▸ Source text

——

From Red Wedge, No.5, 1987
… it was the tail end of a typically short English summer, one of those days when the air heavy and sweet and the sky all a golden glow, reflecting the first of the leaves fallig earthwise. Strolling by the Serpentine in search of liquid refreshment, we spied an establishment vending all manner of tea-time delights.
Our ears happened to catch the conversation of two ladies seated nearby.
‘He’s thinking of giving it all up.’
‘Yes, and he plans a fabulous last jog supporting that Stylish Council mob, you know, all haircuts and left wing lyrics. Well, must go now and put Phil’s dinner on, he’s got a jig tonight.’
The shock of the revelation we had just heard set in. We sat simultaneously stunned, sure the conversation pointed to one person, PORKY THE POET!!!
Interview by THE CUP OF TEA?-NO!KIDS.
Desperate for a denial the cold light of the morning saw our trio making haste to ‘Go Discs’, workplace of the aforementioned bard. Finding Porky hard at work, sorting his morning mail. Eventually he surrendered to our demands for truth and confessed.
‘Well, I suppose it would come out sooner or later in the gutter press so I’ll tell you. I’m splitting up.’
‘But Porky, the news of your split is bound to stun the entertainment industry, why are you doing it?’
‘I’m tired of being a poet and as poetry already has Attila the Stockbroker, Benjamin Zephaniah and Joolz who are all good left wing poets, I find it difficult to get work.’
Sadly after touring Great Britain with special guests The Style Council, the dreaded day dawned. The 25th November was to be Porky the Poet’s ultimate performance. Hordes of hecklers packed into Hammersmith Odeon for their last opportunity to harass him, along with legions of loafer wearers who lounged about in the lobby. Porky’s classic ‘The Scheme of Things’ started the proceedings followed by other poems of lasting historical and literary significance, such as ‘Nobby’, ‘A New farmyard’ and ‘Beano’, interspersed with slices of comic genius.

——

▸ Data supplied
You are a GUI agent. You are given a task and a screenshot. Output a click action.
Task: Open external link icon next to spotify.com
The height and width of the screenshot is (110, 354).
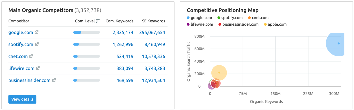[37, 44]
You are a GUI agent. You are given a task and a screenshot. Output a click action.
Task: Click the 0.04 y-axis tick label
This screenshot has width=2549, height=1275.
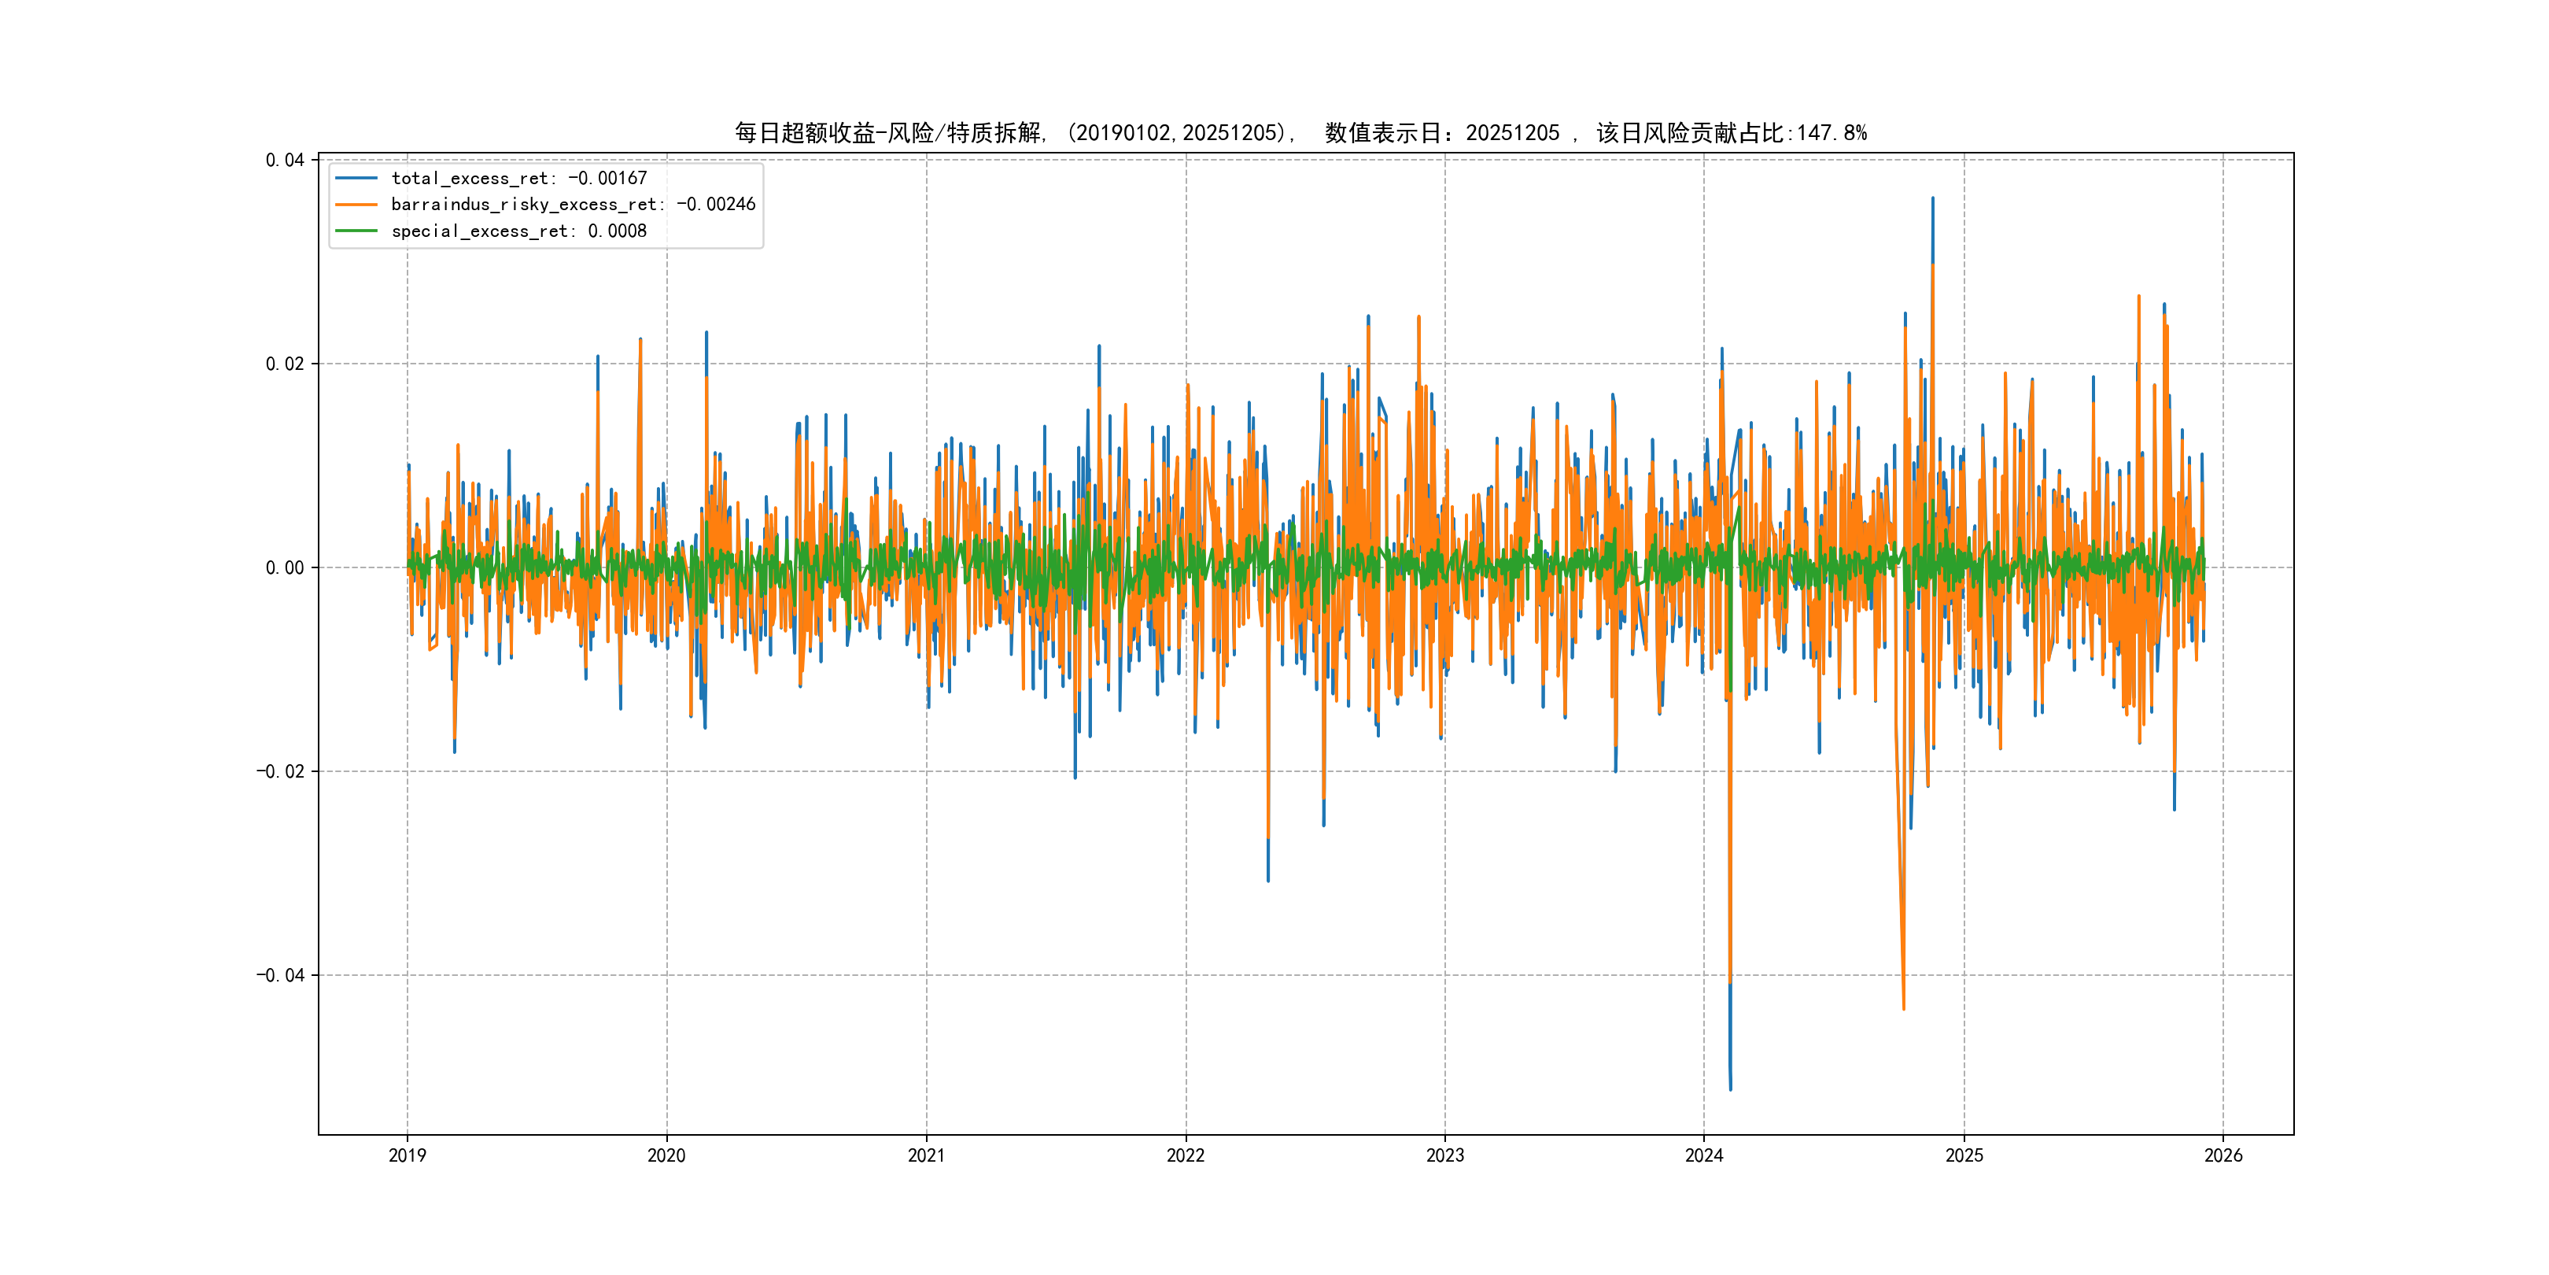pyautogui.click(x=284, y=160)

——

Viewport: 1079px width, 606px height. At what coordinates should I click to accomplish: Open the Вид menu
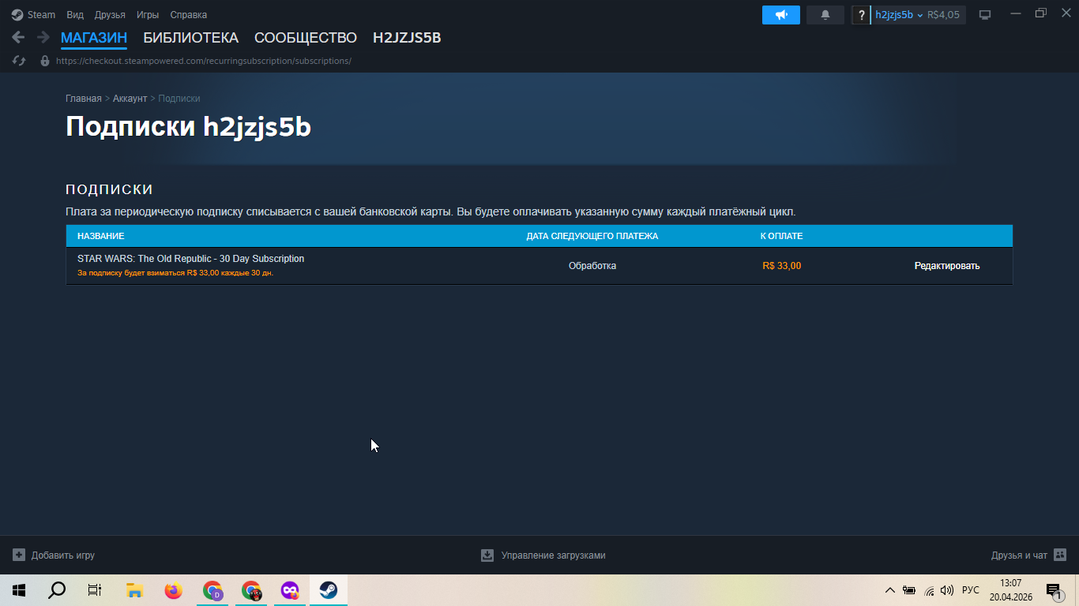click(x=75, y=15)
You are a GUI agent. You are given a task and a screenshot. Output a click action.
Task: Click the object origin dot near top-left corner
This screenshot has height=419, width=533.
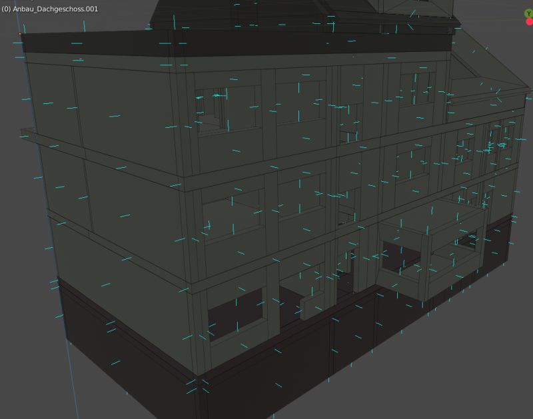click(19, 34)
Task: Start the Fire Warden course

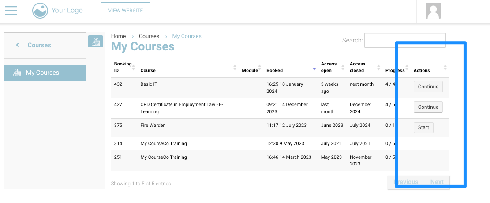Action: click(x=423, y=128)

——

▸ Required task 1
Please rewrite the paragraph of the Porky the Poet article that begins "Sadly after touring Great Britain" as a shorter paragraph, keeping its main facts.
▸ Required task 2
Answer these questions from the Porky the Poet article, one per line:
(a) At which workplace did the interviewers find Porky?
(b) Which three left-wing poets does Porky name?
(c) Which poem started his last performance?

▸ Task result 1
After touring Great Britain with special guests The Style Council, Porky the Poet gave his final performance on 25 November at Hammersmith Odeon. Hecklers packed the venue for a last chance to harass him, and loafer wearers lounged in the lobby. He opened with "The Scheme of Things," then performed "Nobby," "A New farmyard" and "Beano," mixed with comic moments.

▸ Task result 2
(a) Go Discs
(b) Attila the Stockbroker, Benjamin Zephaniah and Joolz
(c) "The Scheme of Things"